§ **Aim of the exercise**:
Show every line in the rows below that contains the word "menu", matching its case exactly.

─── Entries supplied

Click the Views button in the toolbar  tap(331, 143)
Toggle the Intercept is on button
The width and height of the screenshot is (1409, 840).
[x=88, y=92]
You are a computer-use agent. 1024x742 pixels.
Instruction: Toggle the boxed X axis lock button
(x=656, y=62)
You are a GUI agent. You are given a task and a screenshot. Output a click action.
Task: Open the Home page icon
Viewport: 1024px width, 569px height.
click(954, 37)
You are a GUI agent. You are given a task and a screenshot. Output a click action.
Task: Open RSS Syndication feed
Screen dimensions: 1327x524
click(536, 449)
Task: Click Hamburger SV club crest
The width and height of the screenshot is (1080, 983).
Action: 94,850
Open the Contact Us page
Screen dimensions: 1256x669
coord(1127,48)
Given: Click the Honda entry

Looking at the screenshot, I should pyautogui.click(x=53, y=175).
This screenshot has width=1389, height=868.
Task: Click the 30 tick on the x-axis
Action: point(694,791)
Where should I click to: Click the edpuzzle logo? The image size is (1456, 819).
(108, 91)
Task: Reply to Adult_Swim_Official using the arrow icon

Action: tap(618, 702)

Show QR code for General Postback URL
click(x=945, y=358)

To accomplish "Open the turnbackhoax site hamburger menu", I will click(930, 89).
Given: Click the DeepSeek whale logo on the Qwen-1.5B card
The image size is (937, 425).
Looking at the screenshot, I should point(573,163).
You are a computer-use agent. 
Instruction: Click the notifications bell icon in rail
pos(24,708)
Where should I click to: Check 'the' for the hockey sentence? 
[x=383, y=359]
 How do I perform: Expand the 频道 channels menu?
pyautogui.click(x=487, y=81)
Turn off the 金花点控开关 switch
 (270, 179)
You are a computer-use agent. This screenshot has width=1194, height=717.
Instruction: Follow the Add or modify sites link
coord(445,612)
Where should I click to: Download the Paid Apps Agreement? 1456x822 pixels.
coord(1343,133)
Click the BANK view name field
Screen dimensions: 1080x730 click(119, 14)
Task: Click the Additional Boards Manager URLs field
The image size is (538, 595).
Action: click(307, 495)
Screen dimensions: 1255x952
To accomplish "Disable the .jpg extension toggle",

──────

§ **Full response**:
To accomplish "Open the turnbackhoax site hamburger menu", I will click(930, 89).
 How do I perform: Expand the 频道 channels menu?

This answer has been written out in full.